EXTRACTO DE ORIGEN
┄┄┄┄┄┄┄┄┄┄
El chef Carlos Abellán y su mujer, Natalia, eran viejos apasionados de la isla y hace tres años decidieron crear un restaurante con porche bordado de bungavillias. Y un club musical clandestino, Charly’s, en un sótano disfrutón que reúne karaoke, pista de baile con temazos de los setenta a los noventa, billar y hasta una notable colección de guitarras. Natalia Juan regenta este refugio mediterráneo donde los productos de la isla son glorificados por el chef Abellán, siempre con chispas creativas. Además, cuentan con la mejor bodega de la isla.
Hasta el pueblo blanco de Sant Francesc han llegado las cangrejeras de Prada y los bolsos de Dior, pero siguen destacando entre todas sus tiendas Muy, con un precioso patio interior, y Blink. Ahora, si hay una propuesta textil insuperable, esta es la de Simona Colzi. La creadora conoció Formentera hace veinte años, en agosto de 2004, con una furgoneta que todavía conserva en su jardín, matrícula de Florencia. “Mi idea era pasar una semana, y seguir el viaje. Todavía me emociono al recordarlo. No sabía ni qué forma tenía la isla. Llegué a Cala Saona de noche, y por la mañana, al abrir la puerta me quedé impresionada. En Eivissa no había conseguido vender, me robaron, fue un drama. Aquí se me abrieron las puertas, vendí mis piezas –hacía bolsos– me quedé un mes y medio y regresé en invierno. En enero de 2005 nevó…” recuerda la artesana textil, nacida cerca de Prato, que estudió en la Escuela Massana de Barcelona.
┄┄┄┄┄┄┄┄┄┄
DATOS
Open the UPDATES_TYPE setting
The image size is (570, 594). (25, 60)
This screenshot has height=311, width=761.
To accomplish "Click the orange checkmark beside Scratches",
┄┄┄┄┄┄┄┄┄┄
CONSIGNA PLANTEADA
Copia de nuevo el extracto desde "El chef Carlos" hasta "de la isla.", pero intercambia "restaurante" por "bistró". Las líneas no tienen relación alguna con el extracto.

RESPUESTA REDACTADA
El chef Carlos Abellán y su mujer, Natalia, eran viejos apasionados de la isla y hace tres años decidieron crear un bistró con porche bordado de bungavillias. Y un club musical clandestino, Charly’s, en un sótano disfrutón que reúne karaoke, pista de baile con temazos de los setenta a los noventa, billar y hasta una notable colección de guitarras. Natalia Juan regenta este refugio mediterráneo donde los productos de la isla son glorificados por el chef Abellán, siempre con chispas creativas. Además, cuentan con la mejor bodega de la isla.